Bitfury told us that it uses “the minimum amount required for the products to work,” for example, IP address and Lightning ID for streaming payments and Lightning ID payments. Anything else is either optional or only stored for as long as it needs to be for the software to function properly, something that Block Digest says is contradicted in the legal literature.
Some of these contradictions appear to have been cleared up in the revisions, which could indicate that Bitfury simply fumbled the first drafts of their terms and privacy policy and needed to make some of the language more precise.
So who’s right and should you trust Peach? Really, it depends on who you are and what your desired level of privacy is.
The Implications of Peach:
- There are contradictions in the terms of use and privacy policy (and in Bitfury’s statement on Medium) about whether or not Bitfury asks for/accesses your personal information and data. In a previous draft, Bitfury mentioned that it collects a host of transaction data, which it now claims it doesn’t collect.
- The legal language gives them the right to access the data if they want to for the purpose of selling aspects of their business, sharing data between subsidiaries or legal compliance.
- Bitfury says that they only have access to limited data (IP and Peach ID) for a short time while they route transactions through the Peach node and claims to not store data thereafter (you can transact without data collection implications by using Lightning invoices).
- The truth is, Bitfury has (and admits to having) access to some data if they need it for legal or business reasons. Which data they have access to and to which extent they would use it is not very clear.
- That said, most of this data is benign in nature (basic transaction details, for example), but some of it (IP address, phone number, etc.) is not.
If you’re not too concerned with privacy, whatever data collection might happen will likely go unnoticed.

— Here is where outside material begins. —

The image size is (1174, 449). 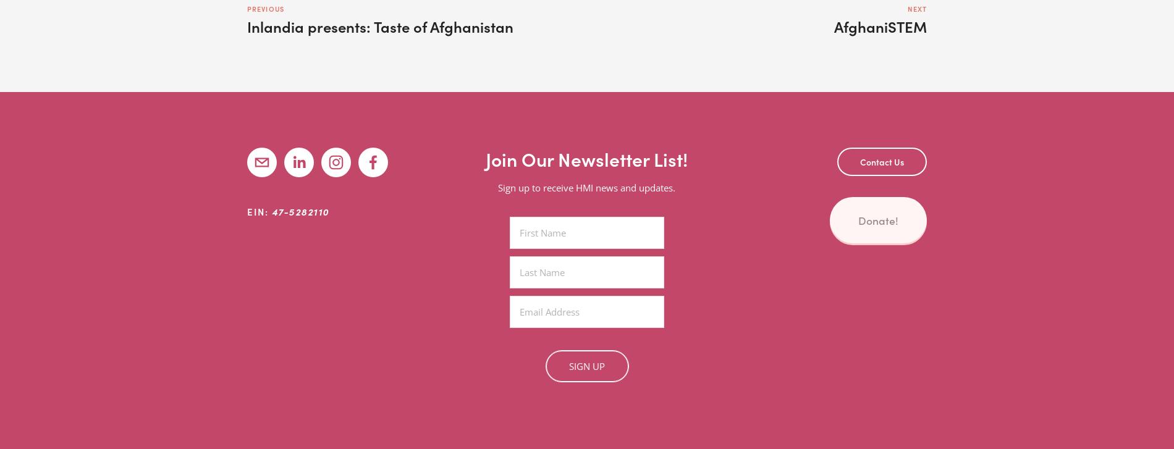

It’s not unlike the information that, say, Coinbase already has in terms of transaction details and the personal data Facebook and Google have (and are selling, by the way).
If you are privacy conscious, however, the structure (and contradictory explanations of) Peach’s data collection structure will likely be off-putting, enabling the panopticon for data that the modern internet has become.
All things considered, though, you can transact without your data being apprehended through Lightning invoices, and the amount of data that Bitfury could have on you is pretty negligible. It’s ultimately down to over your tolerance/comfort levels for how the business operates and shines a light on these operations.